Part 3 will focus on the process of implementing an entry-level Vault workflow on DC/OS with Vault-Gatekeeper-Mesos, and some miscellaneous thoughts with regards to building out such a Vault workflow into a production-ready system. It will build on some of the terminology and concepts introduced in previous sections, so if you’re confused by some of the assumptions in this article, kindly head back to Part 1 and Part 2 for clarity.

What’s the value of doing this ‘on a budget’? Aside from working within the budget contraints that for security management in an NGO context, I believe that reasoning about secret management from a non-Enterprise viewpoint can grant vendor-independent insight into what factors could strengthen a secret management workflow and what factors could hinder it. Although we will use Django-on-Docker-on-DC/OS as the setup grounding the exploration, the learnings here are, hopefully, transferrable to other platforms.

Introduction to Vault Workflows

The Vault workflow refers to a software process, designed with Vault at its core, whose actors are orchestrated to automate the secure storage, distribution, and management of secrets. A very simple Vault workflow in a non-containerised, non-cluster setup might simply consist of a webapp service with knowledge of a valid Vault token, fetching database credentials from Vault before launch.

Things get a bit trickier if we want to design a Vault workflow for a cluster — specifically, a cluster used for high-availability container orchestration. They also get trickier if we want our workflow to be reasonably secure against common threats that are applicable to secret management systems.

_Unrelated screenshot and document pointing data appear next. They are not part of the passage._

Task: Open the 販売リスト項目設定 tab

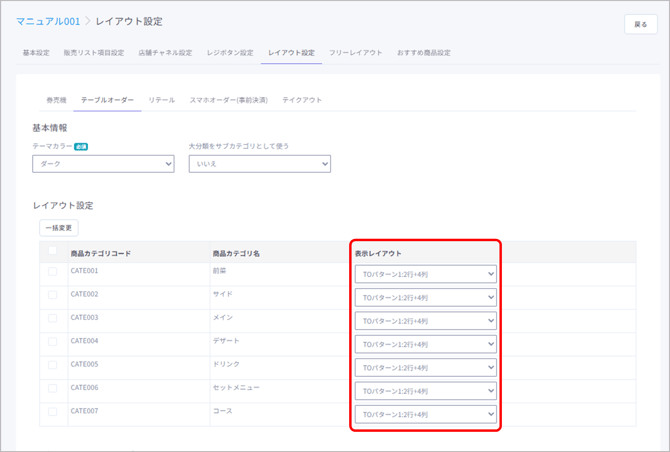Action: pyautogui.click(x=93, y=52)
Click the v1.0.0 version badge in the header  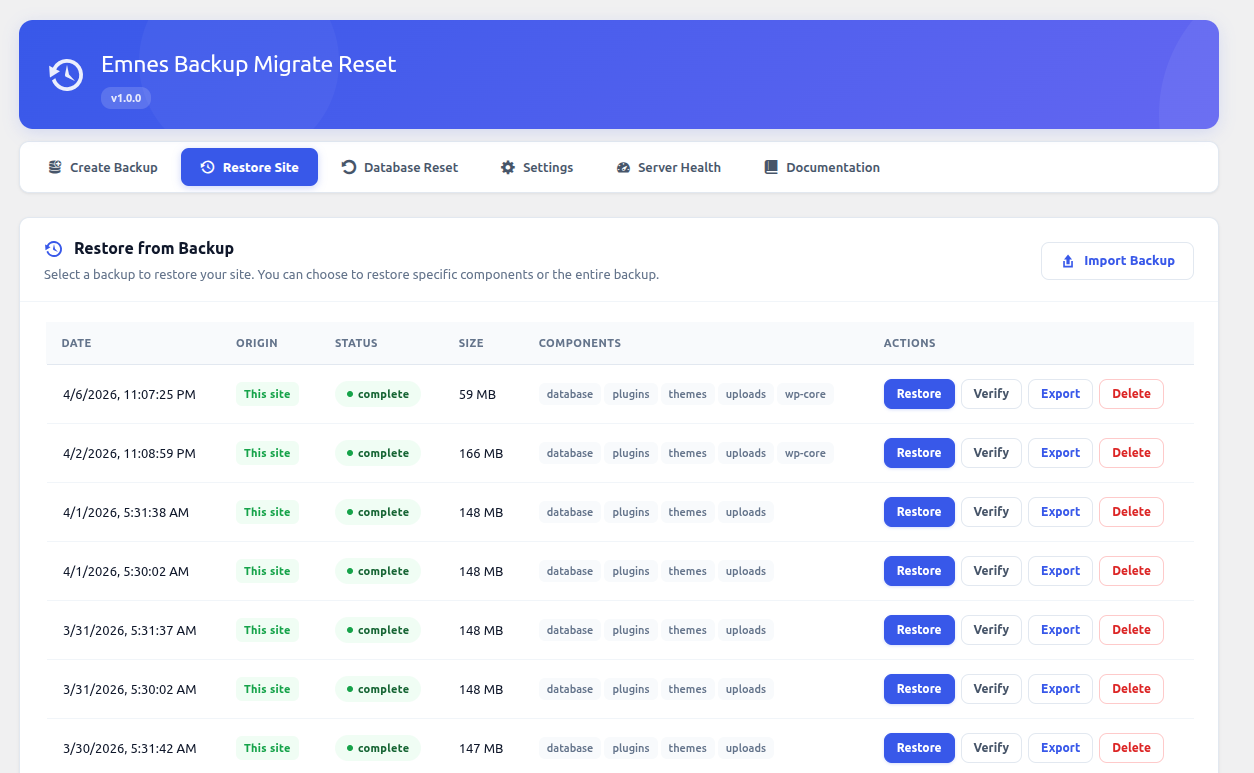coord(126,97)
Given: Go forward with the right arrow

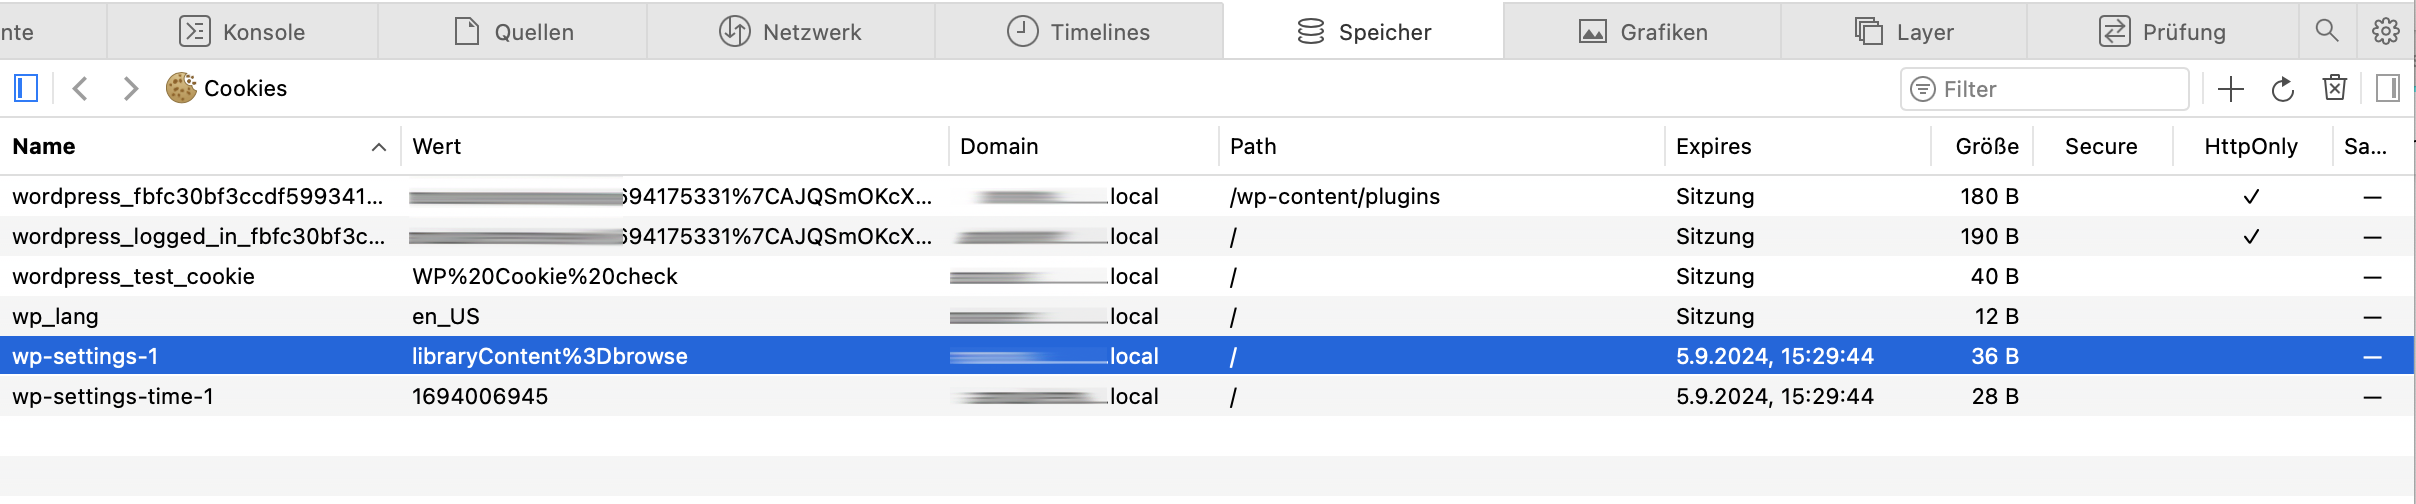Looking at the screenshot, I should [x=130, y=88].
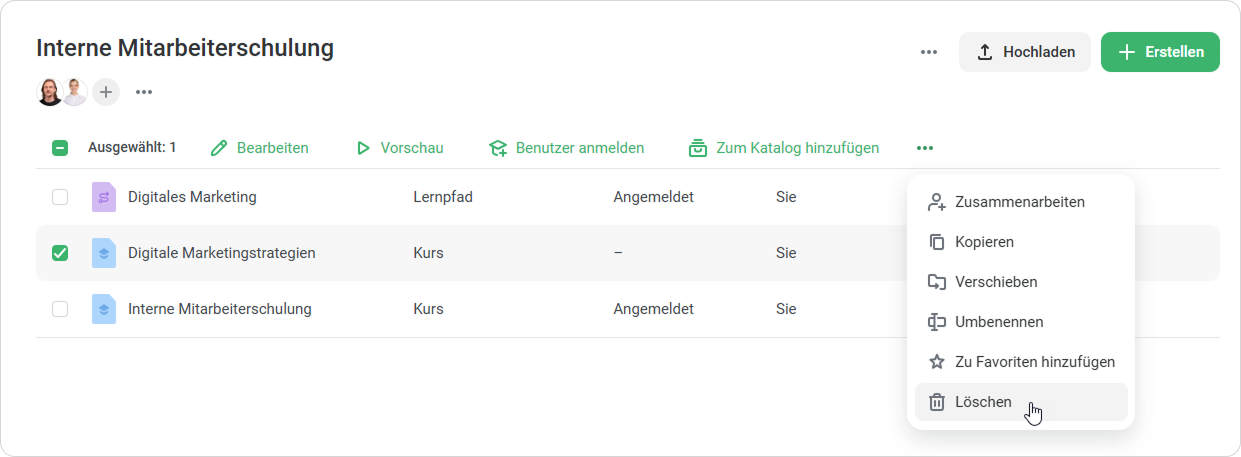Viewport: 1241px width, 457px height.
Task: Open the learning path icon for Digitales Marketing
Action: pyautogui.click(x=104, y=197)
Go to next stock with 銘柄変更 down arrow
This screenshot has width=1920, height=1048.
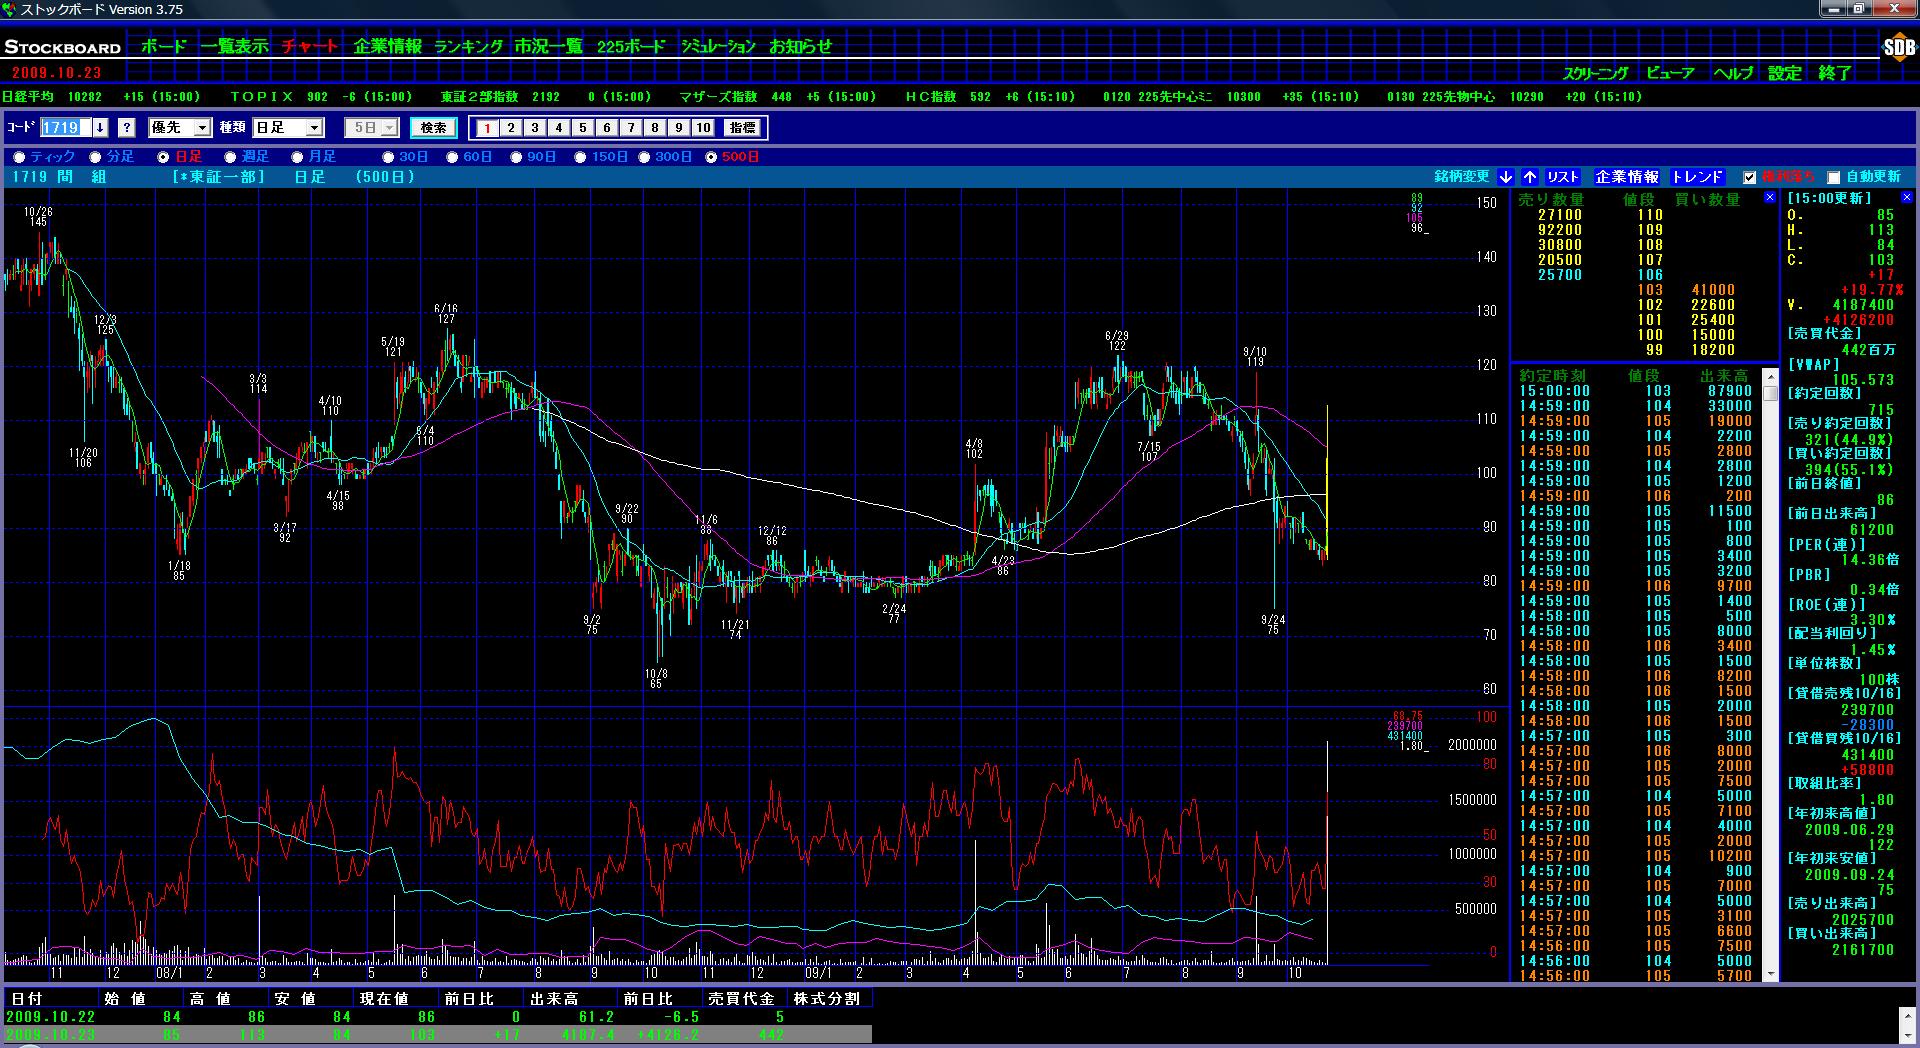(x=1506, y=177)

Naive Vault Cluster Workflow

Let’s build onto the basic DC/OS cluster setup described in Part 2 of this series: instead of just a single webapp, we’re manually deploying multiple Dockerised webapps on our cluster through the Marathon UI. All services on the cluster, including Vault, are networked on a private interface. Each webapp needs access to their private PostgreSQL schema to work properly. In order to request PostgreSQL credentials from Vault, each webapp must have knowledge of a valid Vault token with the appropriate policies applied.

A naive Vault workflow for this setup could look like this: Before an app is launched, a PostgreSQL schema is created for it — let’s call this new schema public. Once the DC/OS Vault Maintainer actor knows the schema name, it will add a read/write PostgreSQL backend policy for that schema, at database/roles/psql-readwrite-public (see the explanation for Vault secret backend policies vs. Vault ACL policies here). After the backend policy is written, the Vault Maintainer will then update Vault with an appropriate policy that grants the permission to read credentials from database/creds/psql-readwrite-public.

Vault tokens, with this new policy applied, are manually generated before an app container needs to be launched. The Vault token is then passed as an environment variable to the Docker container as part of the launch command on Marathon. When the app container is launched, some logic in the app uses the token to make calls to Vault, requesting credentials to access the PostgreSQL schema it needs. Some additional logic in the app periodically renews the lease on those credentials.

Improving the Workflow

There are a couple of issues with the workflow described above:

  1. This workflow does not scale well with a large increase in apps to be deployed. The requirement of manual intervention during token generation presents a bottleneck if there are more apps that need to be deployed than there is capacity to generate tokens at any one time.
  2. It relies on getting the Vault token to the Dockerised app through environment variables, which can be logged in plaintext and exposed by debugging output. Storing secrets in environment variables also makes them easily available to threat actors that have compromised any process, and often any subprocess, running in the same environment as the consumer.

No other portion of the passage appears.